During an interview with a national radio channel on Thursday, main opposition Republican People's Party's (CHP) Chairman Kemal Kılıçdaroğlu claimed the Turkish economy has been struggling in the last three years, and refused to answer the question posed by the interviewer of whether he appreciates the AK Party's achievements. The CHP announced that if it comes to power after the election, former Economy Minister Kemal Derviş - known for his solutions to Turkey's 2001 economic crisis - will be in charge of the economy, despite not running for Parliament. While Kılıçdaroğlu sees an economic crisis in Turkey, Derviş has said there is no economic crisis and there will not be a crisis any time soon.
The CHP also announced a new megacity project, which plans to turn Turkey into a hub for international trade, which is a new development for Turkey to hear a megaproject announced from an opposition party. However, it failed to impress even its own candidate for economy minister. When asked about the CHP's megacity project, Derviş said it is a logical project, but, like all projects, without a proper implementation plan in place, the project would not work or achieve the results for which it aims. He also underscored that while the CHP opposes the third Istanbul airport, the CHP's megacity project is directly connected to the airport, and added that he does not understand the CHP's perspective in this respect.
Election manifestos of the political parties' involve promises regarding the minimum wage, diesel fuel prices, supporting small- and medium-sized enterprises (SMEs) and social aid. The parties have calculated the cost of their promises and used them against each other to criticize one another at election rallies. The need of structural reforms seems to be the only area on which everyone has agreed. Turkey has written a success story in the last 13 years, but the country now needs reforms to do more to make the next jump.

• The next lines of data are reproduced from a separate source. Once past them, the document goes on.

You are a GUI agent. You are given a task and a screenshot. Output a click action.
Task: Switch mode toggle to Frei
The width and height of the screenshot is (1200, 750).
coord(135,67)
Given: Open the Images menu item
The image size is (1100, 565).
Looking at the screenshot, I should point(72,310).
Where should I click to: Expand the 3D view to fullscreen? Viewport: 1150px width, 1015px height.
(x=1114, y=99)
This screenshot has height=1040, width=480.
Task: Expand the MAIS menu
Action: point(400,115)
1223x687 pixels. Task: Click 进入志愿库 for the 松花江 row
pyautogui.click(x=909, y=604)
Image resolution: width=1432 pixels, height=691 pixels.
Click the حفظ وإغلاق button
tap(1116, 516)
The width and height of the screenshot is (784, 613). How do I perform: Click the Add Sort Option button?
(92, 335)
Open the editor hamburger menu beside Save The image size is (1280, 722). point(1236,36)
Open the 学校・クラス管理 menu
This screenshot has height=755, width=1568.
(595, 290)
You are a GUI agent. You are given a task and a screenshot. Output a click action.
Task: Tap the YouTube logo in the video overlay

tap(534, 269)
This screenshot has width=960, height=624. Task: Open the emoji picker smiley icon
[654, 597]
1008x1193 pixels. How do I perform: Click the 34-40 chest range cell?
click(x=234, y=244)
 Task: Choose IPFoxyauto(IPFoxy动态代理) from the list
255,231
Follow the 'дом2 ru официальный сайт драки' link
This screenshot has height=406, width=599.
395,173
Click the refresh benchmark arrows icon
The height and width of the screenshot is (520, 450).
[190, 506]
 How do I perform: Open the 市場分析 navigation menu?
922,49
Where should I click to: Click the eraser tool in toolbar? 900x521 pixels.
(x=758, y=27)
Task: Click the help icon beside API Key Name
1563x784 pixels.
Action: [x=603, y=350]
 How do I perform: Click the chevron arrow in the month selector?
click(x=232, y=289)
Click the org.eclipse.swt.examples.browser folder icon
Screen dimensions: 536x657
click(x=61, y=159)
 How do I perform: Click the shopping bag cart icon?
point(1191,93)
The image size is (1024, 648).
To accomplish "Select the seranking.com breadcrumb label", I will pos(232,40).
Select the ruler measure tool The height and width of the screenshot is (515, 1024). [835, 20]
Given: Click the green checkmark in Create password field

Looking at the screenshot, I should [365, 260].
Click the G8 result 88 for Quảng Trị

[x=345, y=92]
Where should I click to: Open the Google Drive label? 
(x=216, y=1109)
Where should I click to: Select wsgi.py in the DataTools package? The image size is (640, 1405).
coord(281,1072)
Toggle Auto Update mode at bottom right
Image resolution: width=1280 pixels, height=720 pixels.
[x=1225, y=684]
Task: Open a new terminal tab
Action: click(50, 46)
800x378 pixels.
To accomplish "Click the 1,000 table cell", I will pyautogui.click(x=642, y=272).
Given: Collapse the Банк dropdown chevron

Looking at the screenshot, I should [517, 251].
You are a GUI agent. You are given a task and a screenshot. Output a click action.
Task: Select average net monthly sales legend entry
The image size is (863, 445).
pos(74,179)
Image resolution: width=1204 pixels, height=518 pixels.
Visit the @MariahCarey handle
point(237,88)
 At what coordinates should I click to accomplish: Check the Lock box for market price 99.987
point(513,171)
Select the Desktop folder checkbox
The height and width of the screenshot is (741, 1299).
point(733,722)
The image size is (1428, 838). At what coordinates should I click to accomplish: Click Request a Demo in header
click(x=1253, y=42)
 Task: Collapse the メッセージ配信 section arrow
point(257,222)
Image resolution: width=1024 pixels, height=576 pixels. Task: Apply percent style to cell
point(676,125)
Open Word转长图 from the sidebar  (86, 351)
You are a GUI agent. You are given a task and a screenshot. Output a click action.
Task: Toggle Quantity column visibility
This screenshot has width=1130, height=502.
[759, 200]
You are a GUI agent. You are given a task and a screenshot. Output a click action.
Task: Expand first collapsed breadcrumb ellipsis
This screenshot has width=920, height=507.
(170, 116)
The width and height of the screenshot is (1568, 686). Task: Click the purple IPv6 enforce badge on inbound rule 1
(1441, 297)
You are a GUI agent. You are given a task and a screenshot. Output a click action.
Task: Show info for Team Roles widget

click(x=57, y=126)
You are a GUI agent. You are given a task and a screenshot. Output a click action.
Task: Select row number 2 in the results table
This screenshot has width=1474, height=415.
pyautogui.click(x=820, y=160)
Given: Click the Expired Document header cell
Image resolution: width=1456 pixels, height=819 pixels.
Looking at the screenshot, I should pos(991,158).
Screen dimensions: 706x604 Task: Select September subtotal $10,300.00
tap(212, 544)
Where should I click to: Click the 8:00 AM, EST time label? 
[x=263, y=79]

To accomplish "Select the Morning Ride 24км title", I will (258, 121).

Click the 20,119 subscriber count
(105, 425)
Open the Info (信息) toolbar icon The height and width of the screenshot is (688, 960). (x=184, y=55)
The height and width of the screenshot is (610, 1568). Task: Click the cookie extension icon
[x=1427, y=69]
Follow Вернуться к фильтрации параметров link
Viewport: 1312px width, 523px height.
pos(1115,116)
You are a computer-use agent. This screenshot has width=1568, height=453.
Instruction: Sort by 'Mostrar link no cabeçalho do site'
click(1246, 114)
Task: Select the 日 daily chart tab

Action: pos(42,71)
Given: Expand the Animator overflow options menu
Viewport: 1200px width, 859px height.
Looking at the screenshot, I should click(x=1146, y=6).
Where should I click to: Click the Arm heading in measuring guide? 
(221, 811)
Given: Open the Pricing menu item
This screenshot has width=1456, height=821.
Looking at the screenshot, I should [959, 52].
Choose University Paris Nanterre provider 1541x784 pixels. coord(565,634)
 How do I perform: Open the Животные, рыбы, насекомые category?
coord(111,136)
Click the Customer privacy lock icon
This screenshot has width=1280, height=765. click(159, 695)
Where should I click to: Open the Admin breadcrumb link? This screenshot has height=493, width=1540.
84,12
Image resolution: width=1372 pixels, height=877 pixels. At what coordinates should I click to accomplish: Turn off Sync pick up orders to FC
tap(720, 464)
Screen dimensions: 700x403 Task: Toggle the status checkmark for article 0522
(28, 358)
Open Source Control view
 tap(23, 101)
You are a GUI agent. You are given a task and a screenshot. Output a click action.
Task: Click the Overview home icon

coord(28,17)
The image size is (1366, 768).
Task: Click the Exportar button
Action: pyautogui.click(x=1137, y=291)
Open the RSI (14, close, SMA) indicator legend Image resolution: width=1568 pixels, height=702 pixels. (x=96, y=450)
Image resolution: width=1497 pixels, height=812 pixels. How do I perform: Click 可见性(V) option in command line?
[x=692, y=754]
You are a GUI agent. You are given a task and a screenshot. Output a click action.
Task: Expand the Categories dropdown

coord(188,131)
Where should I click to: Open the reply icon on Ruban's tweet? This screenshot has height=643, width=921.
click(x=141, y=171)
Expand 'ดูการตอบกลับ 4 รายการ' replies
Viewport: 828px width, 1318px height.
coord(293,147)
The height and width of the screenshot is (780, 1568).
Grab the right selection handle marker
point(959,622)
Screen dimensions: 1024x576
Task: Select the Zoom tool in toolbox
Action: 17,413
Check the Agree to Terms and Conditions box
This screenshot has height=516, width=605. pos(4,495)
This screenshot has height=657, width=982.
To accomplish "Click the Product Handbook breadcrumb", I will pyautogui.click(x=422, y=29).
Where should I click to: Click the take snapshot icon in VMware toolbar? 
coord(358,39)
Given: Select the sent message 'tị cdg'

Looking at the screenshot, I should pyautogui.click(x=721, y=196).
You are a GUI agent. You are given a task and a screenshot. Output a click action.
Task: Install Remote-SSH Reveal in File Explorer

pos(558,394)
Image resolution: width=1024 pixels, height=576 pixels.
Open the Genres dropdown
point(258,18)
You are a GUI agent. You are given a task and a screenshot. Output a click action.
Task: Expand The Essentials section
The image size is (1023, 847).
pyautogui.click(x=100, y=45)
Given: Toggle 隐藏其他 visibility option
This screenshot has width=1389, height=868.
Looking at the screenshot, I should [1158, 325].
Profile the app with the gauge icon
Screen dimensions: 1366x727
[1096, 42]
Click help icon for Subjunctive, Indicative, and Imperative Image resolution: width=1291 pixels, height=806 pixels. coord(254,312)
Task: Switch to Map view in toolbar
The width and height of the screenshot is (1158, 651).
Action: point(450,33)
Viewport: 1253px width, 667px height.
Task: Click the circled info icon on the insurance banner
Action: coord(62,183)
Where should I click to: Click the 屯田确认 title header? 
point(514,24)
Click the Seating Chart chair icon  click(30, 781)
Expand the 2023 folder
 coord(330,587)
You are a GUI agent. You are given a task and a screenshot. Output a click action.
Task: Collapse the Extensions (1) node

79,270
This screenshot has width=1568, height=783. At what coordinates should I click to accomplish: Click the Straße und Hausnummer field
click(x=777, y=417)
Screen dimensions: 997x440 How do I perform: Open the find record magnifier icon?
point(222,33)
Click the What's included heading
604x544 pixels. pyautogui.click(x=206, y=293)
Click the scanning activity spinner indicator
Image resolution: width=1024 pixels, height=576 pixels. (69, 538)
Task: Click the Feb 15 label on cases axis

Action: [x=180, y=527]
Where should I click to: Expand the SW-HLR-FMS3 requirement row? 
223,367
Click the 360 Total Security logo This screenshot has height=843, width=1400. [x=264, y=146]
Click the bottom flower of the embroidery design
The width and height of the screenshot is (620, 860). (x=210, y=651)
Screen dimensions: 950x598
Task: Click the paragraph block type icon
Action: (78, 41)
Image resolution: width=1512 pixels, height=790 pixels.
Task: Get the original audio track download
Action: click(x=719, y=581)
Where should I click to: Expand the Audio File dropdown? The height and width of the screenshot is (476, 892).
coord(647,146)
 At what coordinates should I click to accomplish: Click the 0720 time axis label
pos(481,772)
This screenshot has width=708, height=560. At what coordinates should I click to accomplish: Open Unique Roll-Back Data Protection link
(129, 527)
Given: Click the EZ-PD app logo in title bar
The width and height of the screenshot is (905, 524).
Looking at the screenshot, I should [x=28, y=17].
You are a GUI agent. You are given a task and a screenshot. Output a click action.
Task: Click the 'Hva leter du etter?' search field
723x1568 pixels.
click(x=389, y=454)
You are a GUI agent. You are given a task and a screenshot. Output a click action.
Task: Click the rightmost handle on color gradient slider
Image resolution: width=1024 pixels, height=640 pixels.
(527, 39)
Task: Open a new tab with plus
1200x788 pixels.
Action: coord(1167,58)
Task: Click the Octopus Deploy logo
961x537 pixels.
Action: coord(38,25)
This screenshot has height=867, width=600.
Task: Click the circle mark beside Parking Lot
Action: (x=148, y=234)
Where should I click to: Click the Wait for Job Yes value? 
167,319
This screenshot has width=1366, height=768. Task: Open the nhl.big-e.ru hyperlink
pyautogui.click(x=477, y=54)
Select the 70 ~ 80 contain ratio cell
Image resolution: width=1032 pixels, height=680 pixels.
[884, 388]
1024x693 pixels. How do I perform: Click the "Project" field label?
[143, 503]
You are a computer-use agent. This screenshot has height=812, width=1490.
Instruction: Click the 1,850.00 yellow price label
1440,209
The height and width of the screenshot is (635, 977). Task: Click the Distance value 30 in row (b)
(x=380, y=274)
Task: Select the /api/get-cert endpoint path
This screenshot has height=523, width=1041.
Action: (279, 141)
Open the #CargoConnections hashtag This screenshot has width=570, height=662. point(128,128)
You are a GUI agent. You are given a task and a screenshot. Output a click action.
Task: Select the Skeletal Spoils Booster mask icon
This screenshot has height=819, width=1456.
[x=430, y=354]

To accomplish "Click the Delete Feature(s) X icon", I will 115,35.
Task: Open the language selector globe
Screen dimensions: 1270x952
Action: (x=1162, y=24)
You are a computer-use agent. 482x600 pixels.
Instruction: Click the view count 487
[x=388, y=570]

In the past few weeks, the government outlined its economic master plan that aims to provide the economy with the momentum to propel itself from the current high-medium income category into the high-income category over the next decade. The government's intention to ensure Turkey begins producing its first domestic automobile next year is seen as part of the major overhaul of the economy. There is also the plan to manufacture Turkey's first domestic aircraft, major infrastructure projects including a countrywide high-speed railway system, the third airport in Istanbul and the third bridge over the Bosporus - projects that are aimed to ensure the country will become a major energy hub - as well as structural reforms and state support for innovation in technology and manufacturing.
It is time to understand what Turkey really needs and vote for the party that will realize that. People have different priorities and will go to the ballot box accordingly. At the end of the day, Turkish democracy has proven its maturity and Turkey is a more stable and self-assured country as can be seen by the topics dominating the election, which include economic policies that will influence how the country grows in the decades to come.